She buried her face in the pillow. She’d clung to him like a woman possessed. So far from the independent, strong woman she was it made her cringe to think of it. Made her cringe to think she’d given him yet another reason to think her less than competent.
Heat flooded her face. Tessa would never have put herself in that position. Tessa would have been cool as a cucumber in the face of almost certain aeronautic death.
She got out of bed in a hurry, made it behind her and attempted to straighten her rumpled suit and hair.

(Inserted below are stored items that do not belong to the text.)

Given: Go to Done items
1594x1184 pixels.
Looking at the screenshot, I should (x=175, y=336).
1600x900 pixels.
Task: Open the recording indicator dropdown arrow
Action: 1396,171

Deciding nothing was actually going to be accomplished until she changed clothes and redid her makeup, she made her way out into the main cabin.
Harrison looked fresh in a crisp blue linen shirt, tie and pants, his jacket slung over the back of the seat beside him. Ready to do battle with Leonid Aristov.
He looked up at her. “Feeling better?”
She nodded. “I apologize for last night. I had no idea that pill was going to affect me that way.”
He waved a hand at her. “Forget about it. It was a bad storm.” He flicked a glance at his watch. “We’re landing in just over an hour. If you want to shower and change, do it now.”
She nodded. She wanted desperately to tell him this wasn’t her, not the way she’d been acting lately. But he stuck his head back in the report he was reading. Not the time to plead her case. And a part of her knew with Harrison, actions spoke louder than words.
She retraced her steps to the bedroom and headed for the shower to make herself into the deadly efficient assistant she knew she was. She could do this. She could.
* * *
They landed without incident at London City Airport, where they were picked up by a car and spirited to the Chatsfield. The opulence of the swanky hotel with its reputation for hosting anyone who mattered bounced off Harrison’s consciousness as they were ushered up to their luxury suite. His mind was focused on the meeting ahead and getting Leonid Aristov to sign on the dotted line.
He checked his smartphone as Francesca dropped her belongings in her bedroom. An email had come in from Aristov. A feeling of foreboding swept over him.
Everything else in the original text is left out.